After the war, the Department of State began issuing passports. However, states and even some notaries were allowed to issue them, too. Sometimes, passports were even issued by states for people to visit other states. This was most frequently used among free African Americans in northern states who wished to visit relatives in southern slave states, to ensure they would not be mistaken for runaway slaves and imprisoned during their travels. States and notaries issued passports for foreign travel, too. However, the many different types of passports issued in the United States caused confusion with foreign countries.
Some foreign countries refused to acknowledge passports from American citizens that were issued by states or notaries unless those passports were also endorsed by the state department. Other countries accepted any passport an American presented them. This inconsistency with the issuing and acceptance of passports led Congress to give the state department the sole authority to issue passports in 1856.
While many foreign countries required a passport for a foreign national to be granted entry to its borders, not all of them did. The United States itself had no passport requirement for citizens to leave the country until after WWII. Passports were issued solely for Americans traveling to countries where a passport was required for entry. There were brief periods of passport requirements for citizens to leave the United States, which occurred during the Civil War and WWI, but otherwise, citizens were free to travel without one as long as their destination country would let them in without one.
Passports began to be required to leave the United States with the outbreak of WWII in 1941. The requirement to have them to re-enter the United States was made into law in 1978. That is when the modern era of passport requirements and use began in the United States. Even when there was no passport requirement, many Americans requested them for travel to other countries, to ensure their identities and rights as Americans were protected while they were abroad.
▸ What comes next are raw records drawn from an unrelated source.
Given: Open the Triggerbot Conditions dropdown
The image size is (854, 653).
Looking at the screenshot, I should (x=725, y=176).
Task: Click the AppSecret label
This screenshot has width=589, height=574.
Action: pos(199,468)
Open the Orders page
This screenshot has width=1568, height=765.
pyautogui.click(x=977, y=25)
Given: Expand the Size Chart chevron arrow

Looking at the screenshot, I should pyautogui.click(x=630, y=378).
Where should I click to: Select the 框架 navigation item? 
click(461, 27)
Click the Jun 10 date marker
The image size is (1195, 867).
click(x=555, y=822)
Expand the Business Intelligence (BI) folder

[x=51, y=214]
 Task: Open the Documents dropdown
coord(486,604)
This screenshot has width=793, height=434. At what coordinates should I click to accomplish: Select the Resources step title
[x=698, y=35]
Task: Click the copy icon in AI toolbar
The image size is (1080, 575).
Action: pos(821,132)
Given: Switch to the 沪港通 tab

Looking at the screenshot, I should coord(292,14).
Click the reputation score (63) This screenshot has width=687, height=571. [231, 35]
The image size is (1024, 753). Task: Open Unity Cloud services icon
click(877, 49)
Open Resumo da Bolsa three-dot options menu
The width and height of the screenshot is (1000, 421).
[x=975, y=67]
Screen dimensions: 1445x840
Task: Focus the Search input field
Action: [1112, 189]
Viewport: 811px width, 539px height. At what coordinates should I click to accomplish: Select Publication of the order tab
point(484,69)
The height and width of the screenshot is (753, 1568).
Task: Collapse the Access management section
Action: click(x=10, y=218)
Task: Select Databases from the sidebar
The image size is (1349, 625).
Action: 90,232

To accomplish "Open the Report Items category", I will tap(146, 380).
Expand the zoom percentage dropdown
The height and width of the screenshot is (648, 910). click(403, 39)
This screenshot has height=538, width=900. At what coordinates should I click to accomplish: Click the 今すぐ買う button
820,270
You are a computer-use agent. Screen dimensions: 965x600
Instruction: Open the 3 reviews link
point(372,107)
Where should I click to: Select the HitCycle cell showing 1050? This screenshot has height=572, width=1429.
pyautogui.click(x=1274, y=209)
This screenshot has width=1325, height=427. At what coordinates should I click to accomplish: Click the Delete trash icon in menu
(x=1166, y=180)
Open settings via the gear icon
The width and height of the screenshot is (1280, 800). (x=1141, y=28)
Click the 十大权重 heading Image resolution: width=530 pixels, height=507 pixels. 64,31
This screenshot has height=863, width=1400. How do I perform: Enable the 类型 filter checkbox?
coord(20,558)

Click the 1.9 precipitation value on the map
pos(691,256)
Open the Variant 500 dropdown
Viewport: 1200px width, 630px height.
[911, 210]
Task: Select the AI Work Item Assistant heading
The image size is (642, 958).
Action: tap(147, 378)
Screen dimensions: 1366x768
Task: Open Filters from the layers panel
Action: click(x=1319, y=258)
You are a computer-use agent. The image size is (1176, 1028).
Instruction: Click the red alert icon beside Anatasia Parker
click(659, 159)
Passport applications can be good sources of genealogical research. Ancestry.com has a collection of these applications from 1795 to 1925. Some of the more modern ones have photographs of the applicant on them, which is excellent if you’ve never seen what a particular ancestor looked like. Other details, such as date of birth, marital status, residence in the United States, occupation, destination, and more can be found on these applications. If you find one for your ancestor, it can open up a whole new world of information on him or her, which makes the collection well worth exploring.